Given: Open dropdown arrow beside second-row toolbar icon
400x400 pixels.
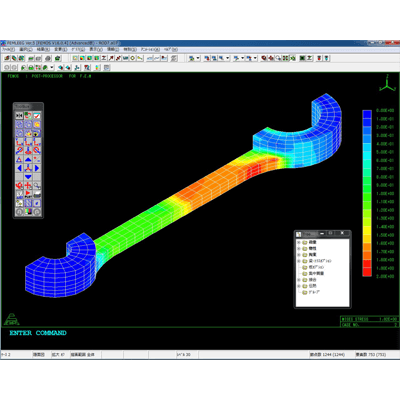Looking at the screenshot, I should (x=52, y=67).
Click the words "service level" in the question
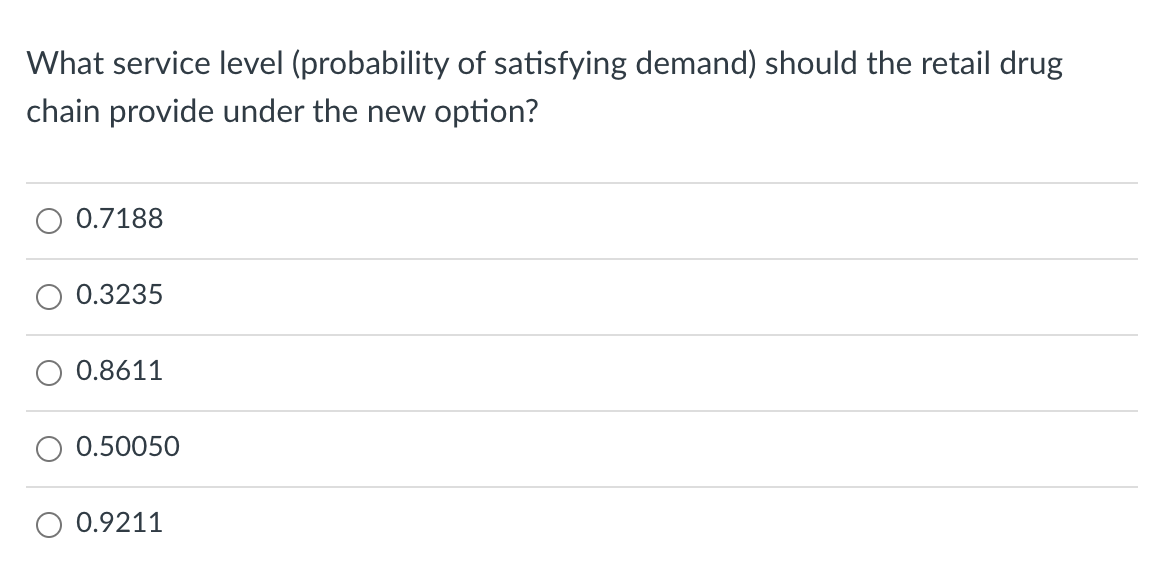The width and height of the screenshot is (1164, 588). 190,65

□ □ □

__EXERCISE GOAL__. Restate, word for word, the entries above, dropping any picture.

__COMPLETED EXERCISE__.
Given: Open dropdown arrow beside second-row toolbar icon
400x400 pixels.
Looking at the screenshot, I should (x=52, y=67).
Click the words "service level" in the question
The width and height of the screenshot is (1164, 588). 190,65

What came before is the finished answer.